— Source —
It's a (another?) free online university. So far it's offering just a handful of technical classes--computer science, physics, maths. But, it's founded by people with the Google pedigree, and like so many things that fall from the google goodies tree, it provides huge user value and high quality at zero user cost.
Here's Udacity's self-description from their "About" page:
We believe university-level education can be both high quality and low cost. Using the economics of the Internet, we've connected some of the greatest teachers to hundreds of thousands of students in almost every country on Earth. Udacity was founded by three roboticists who believed much of the educational value of their university classes could be offered online for very low cost. A few weeks later, over 160,000 students in more than 190 countries enrolled in our first class, "Introduction to Artificial Intelligence." The class was twice profiled by the New York Times and also by other news media. Now we're a growing team of educators and engineers, on a mission to change the future of education.
So far, I'm about a week into Udacity's Computer Science 101. For me as a 1980s Princeton University trained computer scientist it's partly a walk down memory lane, but it's also partly a chance to see how things that didn't even exist when I was a lad are now taught. The whole course is built around the project of writing the code (software) for a web search engine that really works (about as well as the earliest versions of Google). There weren't any search engines when I was at university. In fact, there wasn't even an internet!
What I'm most interested in is finding out what a gifted 10 year old at a small rural school who lacks outlets for his intellect can do with it. Since I happen to have one at my disposal, we started him on the course today. So far, so good, although I have some concern that the university-level language, tone and pacing are a bit foreign to him, even though I think he can actually comprehend the technical material. It remains to be seen whether an American university introductory level course really "speaks" to a 10 year old. Either way, as I discussed with his teacher this morning, it's a little bet we (and he) can afford to take.

— Directives —
• A. Write out the rows as a numbered list, starting at the first row and stopping after the line that contains "pos(408,59)", skipping blank lines and leaving out the pictures.
• B. Write the next part of the piece about Udacity, picking up after its last sentence.

— Information provided —
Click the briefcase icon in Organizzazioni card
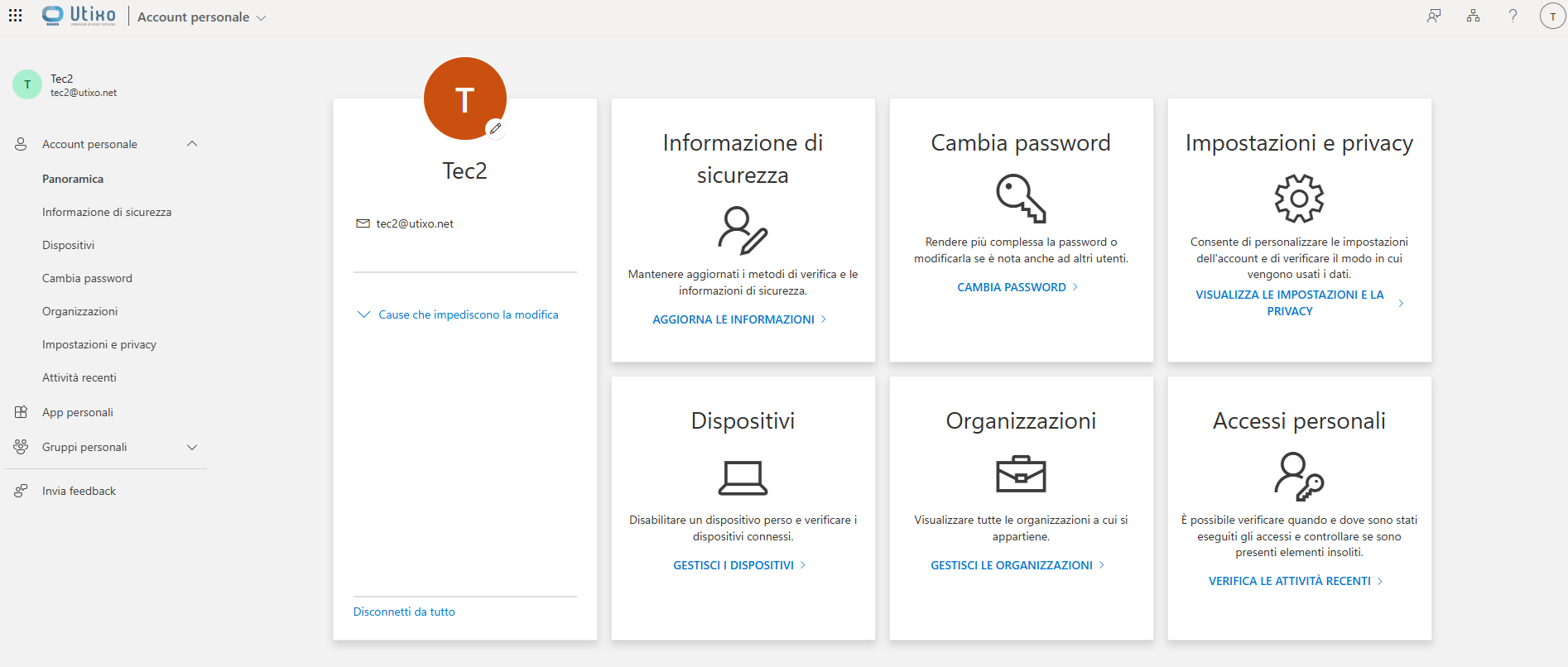This screenshot has height=667, width=1568. click(1021, 475)
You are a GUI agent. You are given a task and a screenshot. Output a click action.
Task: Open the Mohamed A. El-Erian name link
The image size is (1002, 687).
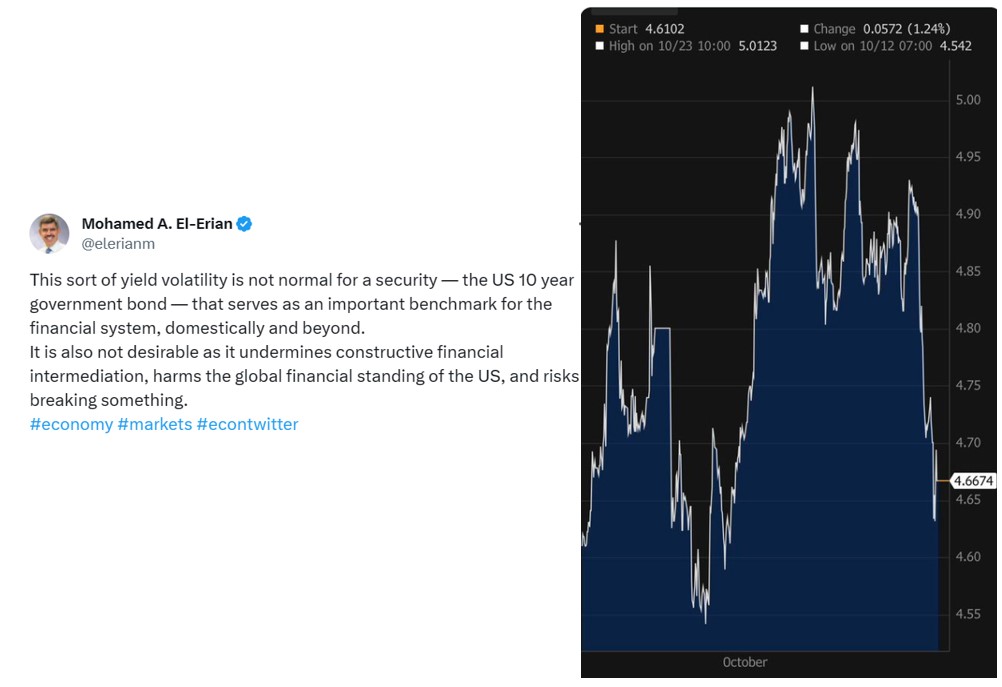point(157,224)
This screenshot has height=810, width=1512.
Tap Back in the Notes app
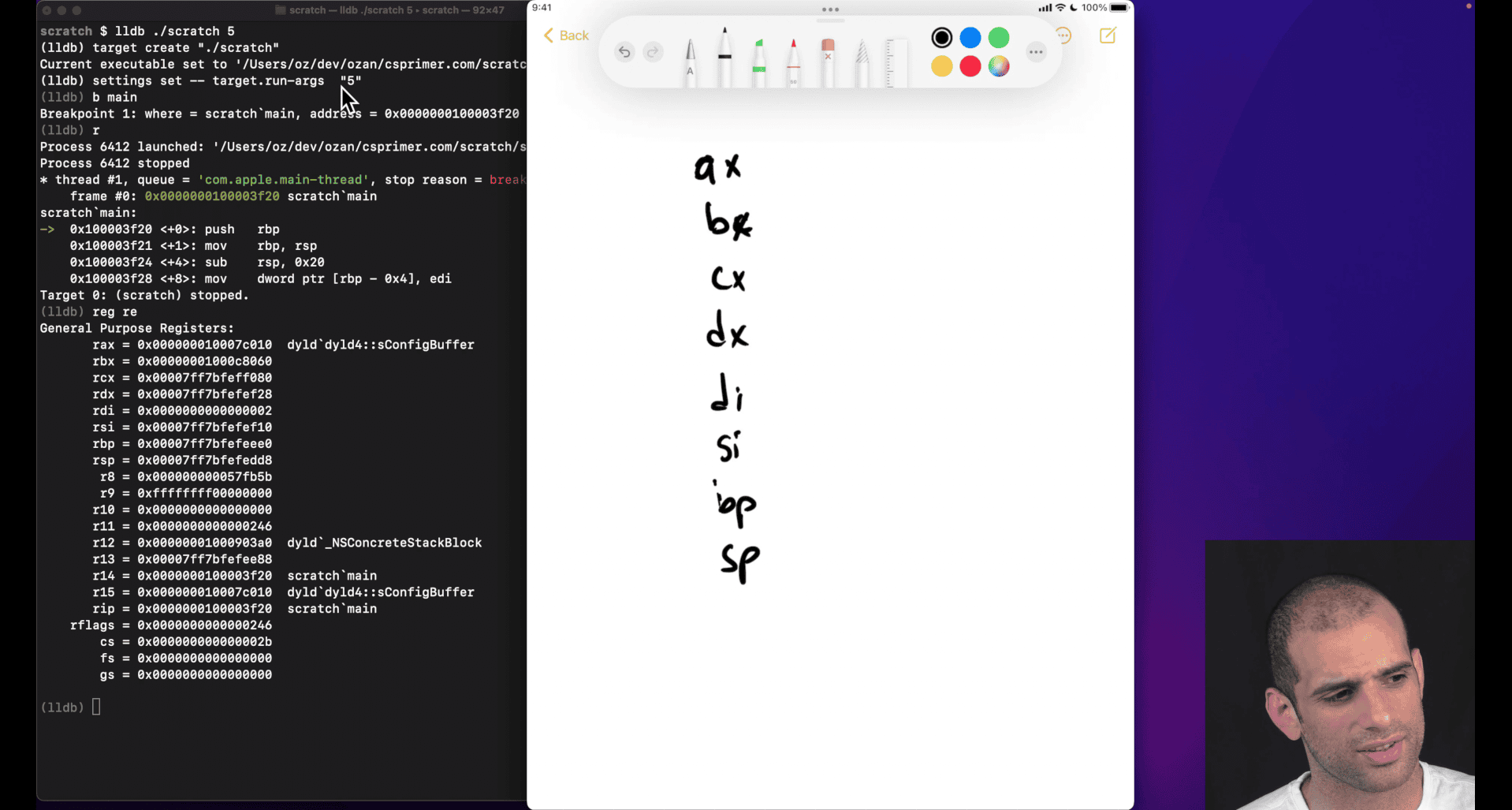pyautogui.click(x=566, y=35)
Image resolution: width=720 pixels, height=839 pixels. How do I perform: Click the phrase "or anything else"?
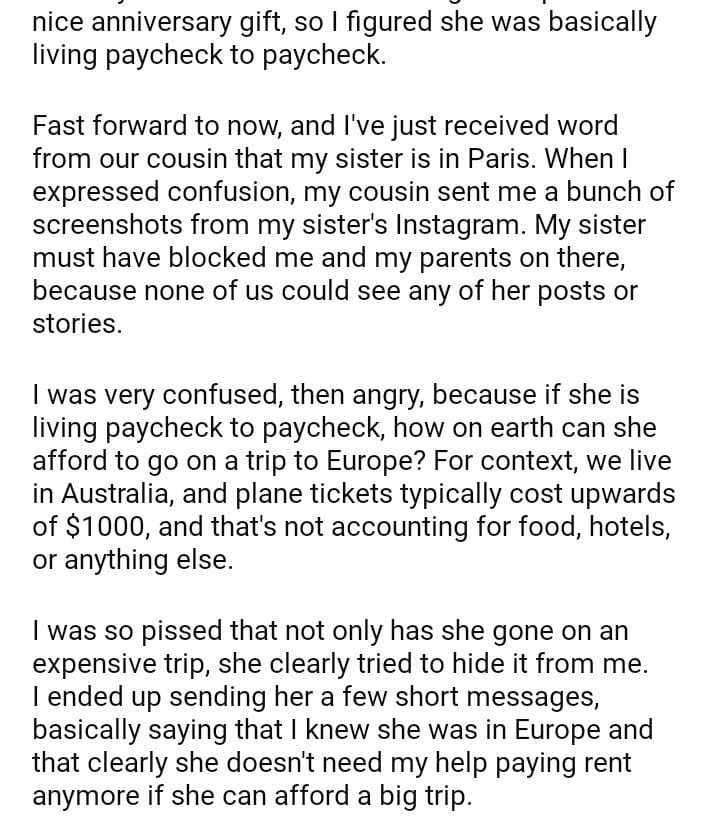click(132, 560)
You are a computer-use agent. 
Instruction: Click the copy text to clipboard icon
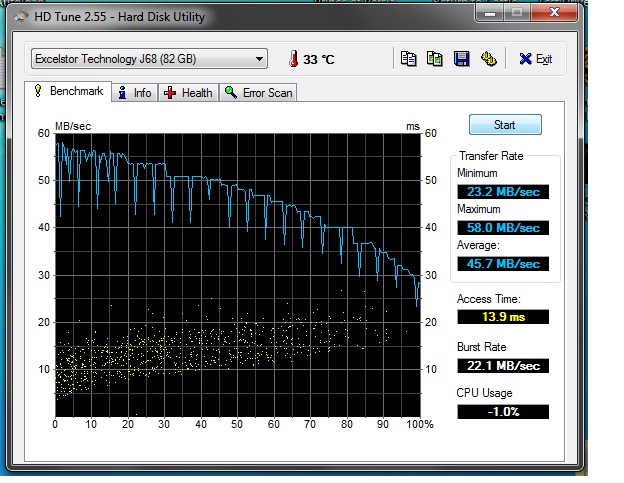pos(408,59)
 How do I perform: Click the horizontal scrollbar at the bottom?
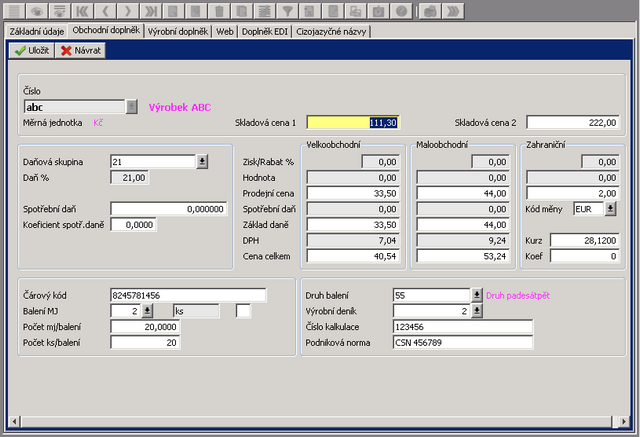coord(320,419)
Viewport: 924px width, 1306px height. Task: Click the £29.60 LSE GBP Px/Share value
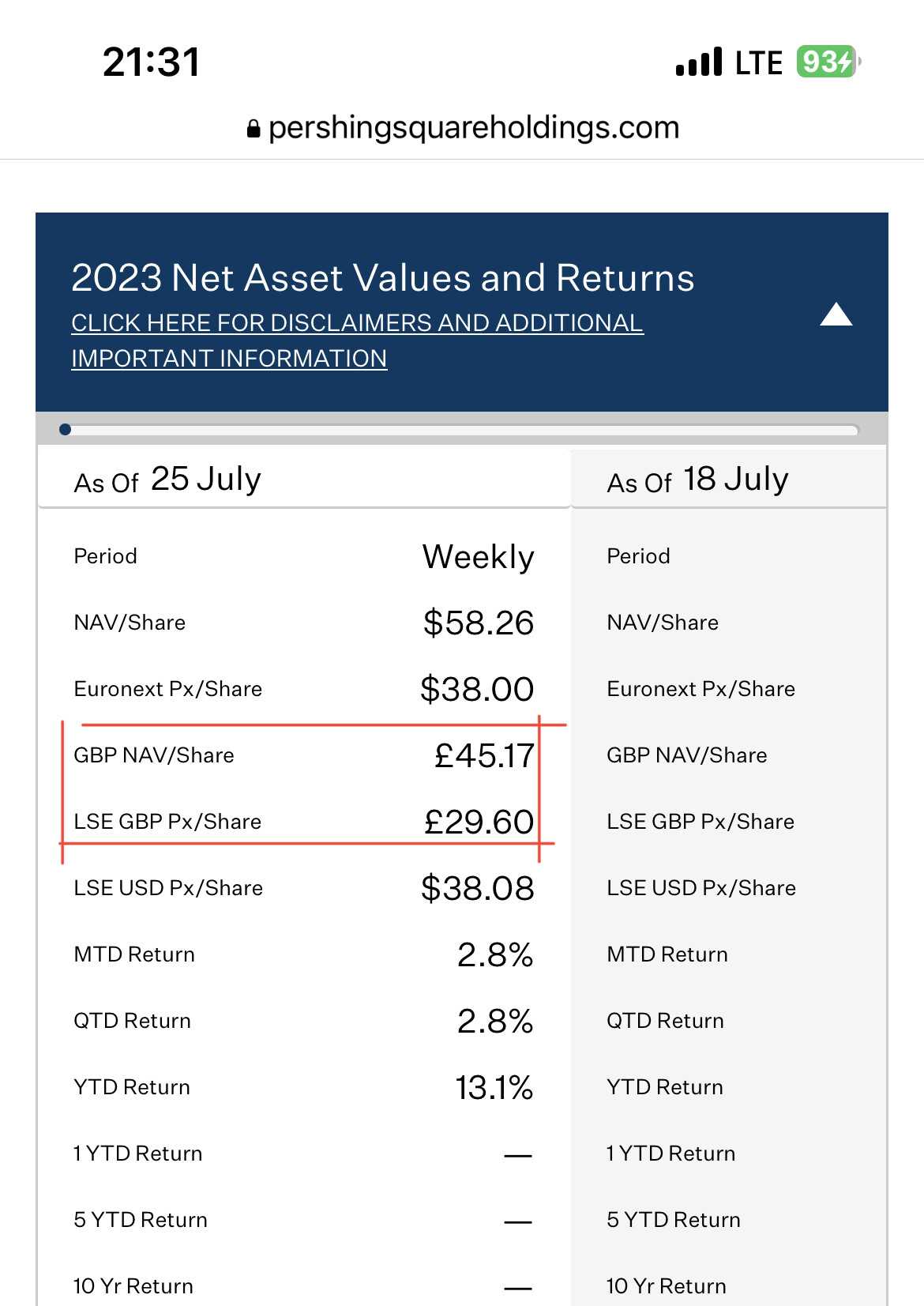click(x=479, y=822)
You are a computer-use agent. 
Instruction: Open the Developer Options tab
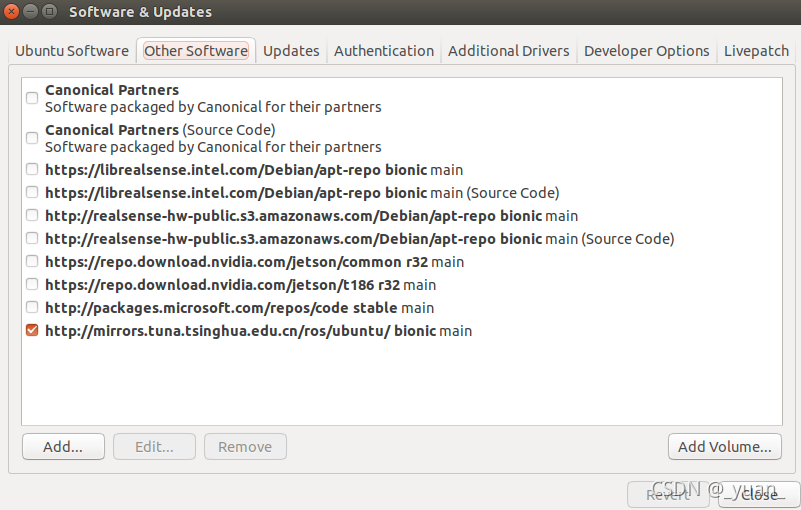pyautogui.click(x=646, y=51)
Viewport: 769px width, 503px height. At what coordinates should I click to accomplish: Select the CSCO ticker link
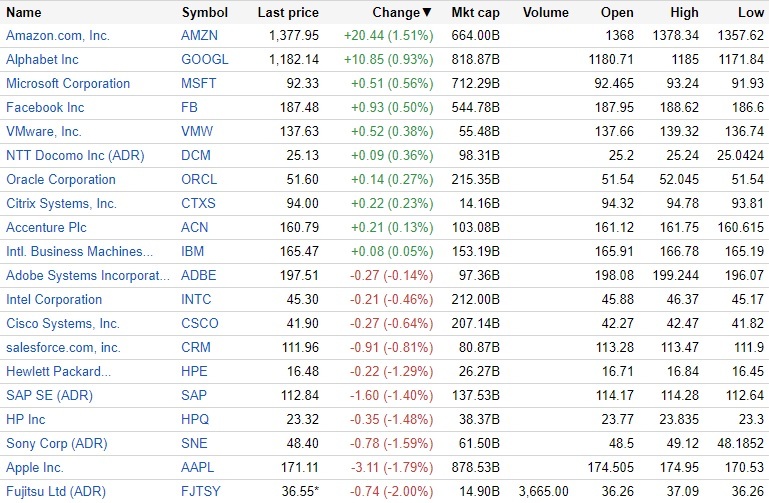pos(199,323)
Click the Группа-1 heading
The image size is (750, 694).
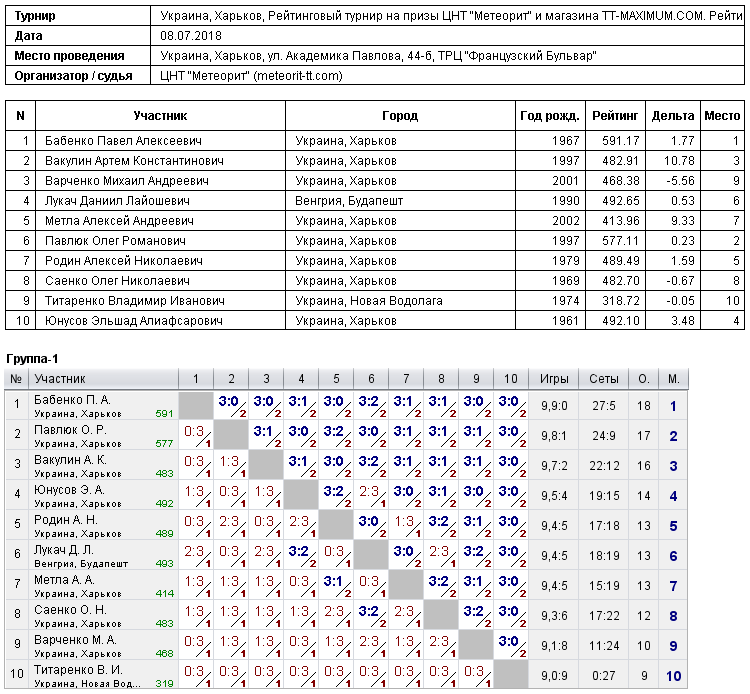tap(32, 359)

— Answers in order —
• A.
1. Click the briefcase icon in Organizzazioni card
2. This screenshot has height=667, width=1568. click(1021, 475)
3. You are a GUI agent. You are given a task and a screenshot. Output a click action.
4. Task: Open the Mohamed A. El-Erian name link
5. The image size is (1002, 687).
6. point(157,224)
7. This screenshot has height=810, width=1512.
8. Tap Back in the Notes app
9. pyautogui.click(x=566, y=35)
10. Image resolution: width=720 pixels, height=839 pixels. How do I perform: Click the phrase "or anything else"?
11. click(132, 560)
12. You are a computer-use agent. 
13. Instruction: Click the copy text to clipboard icon
14. pos(408,59)

• B.
While I haven't actually dived in and enrolled on a course, I have heard a fair bit about Udacity (mainly through podcasts, and videos like this one). And if you do a search on Udacity you get a good overview of some of the learning resources that have been uploaded. More importantly, though, from the podcasts I have listened to students have said how much they have learned from other learners from around the world while studying on the courses...nothing new there, but I wonder if the Google brand and many of the associated opinions around what they 'stand for' will affect how people interact within the courses (compared with, for example, the Open University for example)?
I was very enthusiastic to hear about the 10 year old gifted student that has enrolled on the introductory course. It was interesting to hear about how he is wrestling with the language, tone and pacing...and has really got me thinking. It would be great to hear how he does going forward, and if what he experiences and learns in spite of the challenges - and how or if the rest of the students studying on the programme offer support. Please keep us posted :-)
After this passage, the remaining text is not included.